9/11 honour and dishonour roll, v. 2.0

Originally published at http://backofthebook.ca/2010/11/22/our-911-honour-and-dishonour-roll-v-2-0/4233/

By Frank Moher

Time to update our 9/11 Honour and Dishonour Roll. Some fine qualifees have presented themselves in recent months.

The original idea of the list was to record for posterity those news organizations that have or haven't done their job in covering 9/11. You'll find that roster here. For this iteration, I'm expanding it to include individual media types -- columnists, hosts -- as they've been the busiest truthers or obscurantists of late.

As noted before, entrants may appear on both lists. And, as always, suggestions for additions are invited.

The 9/11 Media Honour Roll

Geraldo Rivera (Fox News). After walking in lockstep with his fellow Fox News hosts for years (see Dishonour Roll below), Geraldo recently allowed as how "the most obnoxious protestors in recent years may be right." Welcome to the right side of history, buddy. Hope you stick around.

Eric Margolis. In an entry on his website, the former Sun Newspapers columnist calmly laid out some facts and asked some questions about 9/11, for which he received a sweaty attack from the National Post's Jonathan Kay (see Dishonour Roll below). Perhaps notably, Margolis did not speak out about 9/11 until after he was fired by the Sun chain, but better late than etc., etc.

The 9/11 Media Dishonour Roll

Geraldo Rivera (Fox News). Having given Rivera his props, we may as well show you his "Oh get a life" moment with those "obnoxious" protestors back in 2007.

Jonathan Kay (The National Post): Kay puts on a good show of objectively contemplating the 9/11 Truth movement for purposes of a forthcoming book, but Margolis's column (see above) caused him to drop the pretense. Kay has also averred that he "just can't get [his] head around the possibility of any kind of 9/11 truth conspiracy being true," which is about as pathetic a starting point for a journalist as can be imagined.
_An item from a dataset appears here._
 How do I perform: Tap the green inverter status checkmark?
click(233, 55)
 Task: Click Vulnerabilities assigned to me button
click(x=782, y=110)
Evan Solomon (CBC): Back when Iranian President Mahmoud Ahmadinejad told the UN a simple truth -- that there are numerous theories out there about what happened on 9/11 -- Solomon followed-up by asking a guest on his "Power & Politics" chatfest whether there was any point in trying to reason with a guy like that. (I paraphrase from memory; sorry, the podcast is long gone.) Apparently, Evan is still stuck back in Geraldo-pre-2010 mode: don't bother with facts; just go straight for the conventional wisdom.

We liked him better doing arts news.